Lütfen yeni siteyi Bekleyiniz: https://aawsat.com/turkish


Ortadoğu haber | Şarkul El-Avsat

‘Yaptırımlar’ önemli ama daha önemlisi İran güçlerini Irak’tan ve Suriye’den çıkarmak | ŞARKUL AVSAT
Bir Sayfa Seçin

ABD’nin Pazartesi günü İran’a karşı uygulamaya koyduğu yaptırımların önemini ve ciddiyetini hafife almamakla beraber, şunu söyleyen bir kesimin olduğuna da bilmek gerekir: ‘ABD Başkanı Donald Trump iyi bilmelidir ki, İranlılar kolay kolay teslim olmayacaklardır, zira onlar 40 yılı aşkın bir süredir bu tip zorluklarla karşı karşıyalar ve artık bu kuşatılmışlık haline dayanmaya alışkındırlar.’

Tahran rejimi bu süre zarfında sadece dayanmakla kalmadılar, Irak, Suriye, Lübnan ve Yemen gibi bazı Arap ülkelerinde askeri, politik ve ekonomik bakımdan nüfuzla arttırdı.

◆ Kayıtlı veriler ◆
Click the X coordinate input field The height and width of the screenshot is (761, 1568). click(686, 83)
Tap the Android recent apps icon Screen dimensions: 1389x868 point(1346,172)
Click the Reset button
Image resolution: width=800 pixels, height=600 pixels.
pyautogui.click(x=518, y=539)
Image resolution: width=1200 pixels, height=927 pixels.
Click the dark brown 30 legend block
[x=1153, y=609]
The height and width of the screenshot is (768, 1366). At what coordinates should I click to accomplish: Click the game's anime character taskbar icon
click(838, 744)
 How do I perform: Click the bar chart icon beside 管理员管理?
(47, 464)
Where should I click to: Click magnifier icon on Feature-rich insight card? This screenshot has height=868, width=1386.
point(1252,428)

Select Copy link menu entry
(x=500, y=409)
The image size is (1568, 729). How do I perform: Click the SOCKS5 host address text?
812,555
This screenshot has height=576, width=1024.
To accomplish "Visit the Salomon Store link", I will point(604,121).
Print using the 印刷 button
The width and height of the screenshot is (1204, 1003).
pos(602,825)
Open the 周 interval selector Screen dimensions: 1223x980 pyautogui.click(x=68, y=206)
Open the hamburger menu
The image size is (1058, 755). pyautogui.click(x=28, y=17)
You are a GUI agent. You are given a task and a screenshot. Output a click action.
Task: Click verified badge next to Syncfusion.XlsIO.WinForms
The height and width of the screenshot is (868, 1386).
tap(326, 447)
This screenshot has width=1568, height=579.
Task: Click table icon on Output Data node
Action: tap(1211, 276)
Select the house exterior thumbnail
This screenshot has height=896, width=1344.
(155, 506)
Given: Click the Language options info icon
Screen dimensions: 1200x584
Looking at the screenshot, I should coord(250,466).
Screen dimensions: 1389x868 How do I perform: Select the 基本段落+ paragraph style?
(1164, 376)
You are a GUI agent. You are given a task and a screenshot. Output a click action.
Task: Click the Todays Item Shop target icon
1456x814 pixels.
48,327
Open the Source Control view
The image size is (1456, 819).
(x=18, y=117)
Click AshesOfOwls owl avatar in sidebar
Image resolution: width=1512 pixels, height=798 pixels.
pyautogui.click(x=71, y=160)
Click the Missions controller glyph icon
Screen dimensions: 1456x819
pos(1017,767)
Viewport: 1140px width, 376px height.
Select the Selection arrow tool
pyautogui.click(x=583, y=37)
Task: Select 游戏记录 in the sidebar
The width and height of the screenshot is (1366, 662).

◆ Görev tanımı ◆
İran yaptırımları metninde "Lütfen yeni siteyi" ifadesinden aşağıya, "bakımdan nüfuzla arttırdı." ifadesine kadar her şeyi, "Tahran rejimi" adını "İran yönetimi" olarak yeniden adlandırarak tekrar yazın. Yanıt verirken yalnızca metni esas alın.

◆ Elde edilen sonuç ◆
Lütfen yeni siteyi Bekleyiniz: https://aawsat.com/turkish


Ortadoğu haber | Şarkul El-Avsat

‘Yaptırımlar’ önemli ama daha önemlisi İran güçlerini Irak’tan ve Suriye’den çıkarmak | ŞARKUL AVSAT
Bir Sayfa Seçin

ABD’nin Pazartesi günü İran’a karşı uygulamaya koyduğu yaptırımların önemini ve ciddiyetini hafife almamakla beraber, şunu söyleyen bir kesimin olduğuna da bilmek gerekir: ‘ABD Başkanı Donald Trump iyi bilmelidir ki, İranlılar kolay kolay teslim olmayacaklardır, zira onlar 40 yılı aşkın bir süredir bu tip zorluklarla karşı karşıyalar ve artık bu kuşatılmışlık haline dayanmaya alışkındırlar.’

İran yönetimi bu süre zarfında sadece dayanmakla kalmadılar, Irak, Suriye, Lübnan ve Yemen gibi bazı Arap ülkelerinde askeri, politik ve ekonomik bakımdan nüfuzla arttırdı.